An Out-of-Norm Trend
These actions to mandate increased minimum wages and fringe benefits through state or local governmental action are part of a rapidly growing trend of workplace regulation through means other than federal legislative or agency action that’s been the norm for American business for decades. It requires a new approach on the part of employers and their representative associations. Active engagement with state and local officials, state legislatures, city councils and local business groups will be even more important than the national lobbying and political action efforts that have historically represented employers. Being aware and actively involved in addressing local initiatives or legislation should become a priority.
And we cannot say that such regulation is totally new. Some states, such as California and New York have long had significant employer obligations in the area of work hours, overtime and employee breaks. In fact, litigation of wage and hour claims under the highly technical California wage orders has virtually clogged that state’s court dockets.
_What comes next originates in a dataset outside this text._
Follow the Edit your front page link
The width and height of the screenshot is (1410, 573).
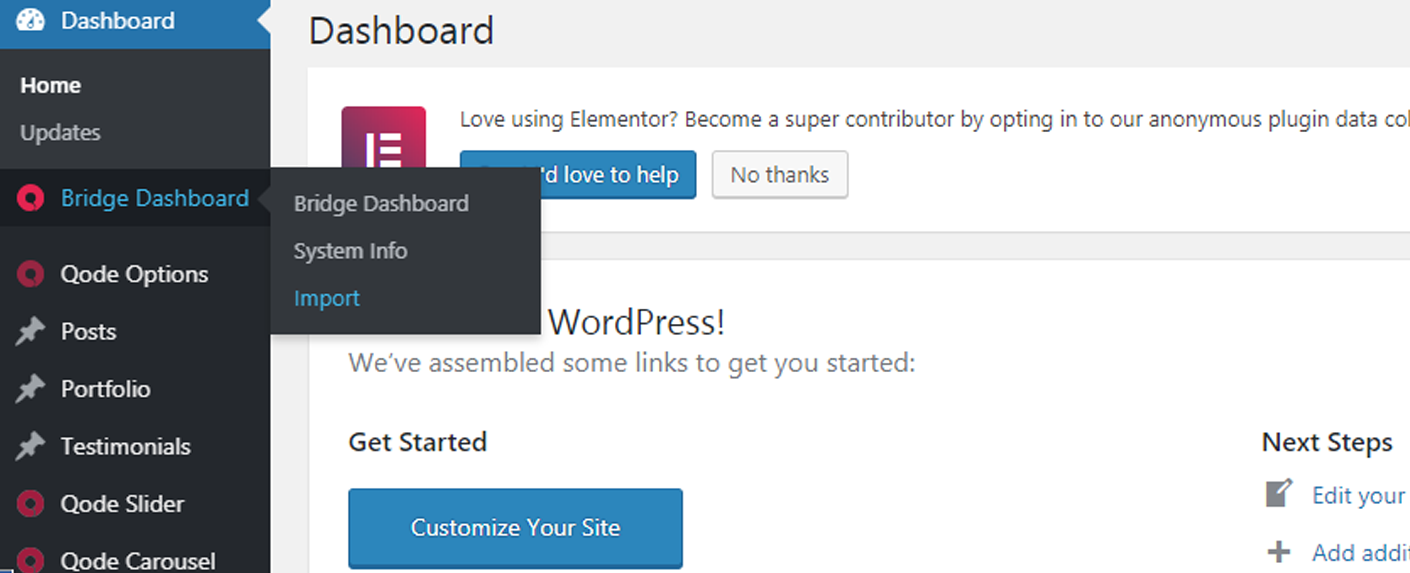click(x=1358, y=496)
With statutes of limitations extending back as far as four years, these types of claims are quite attractive to plaintiffs’ lawyers and have resulted in millions of dollars in liability.
What Employers Can Do
What these developments mean for the average employer is that if they’re to protect themselves against potential claims, they must now not only be politically engaged, but also must stay abreast of workplace rules issued by every legal jurisdiction that exercises authority over them. Political action to make your views known may now be a necessity. Since this trend of more local rules isn’t likely to reverse, it would also be prudent to designate someone in your organization, such as human resources or a manager responsible for personnel matters, to closely monitor all local and state workplace regulations as well as any proposed legislation. In addition, review all current workplace policies to assure that you stay in compliance with these evolving laws. Employers have always been aware, at least in general, of their federal obligations to their employees, and must obviously continue to do so. However, we’re now dealing with a new dynamic of local regulation that will require even closer attention as it expands to even more aspects of the employment relationship.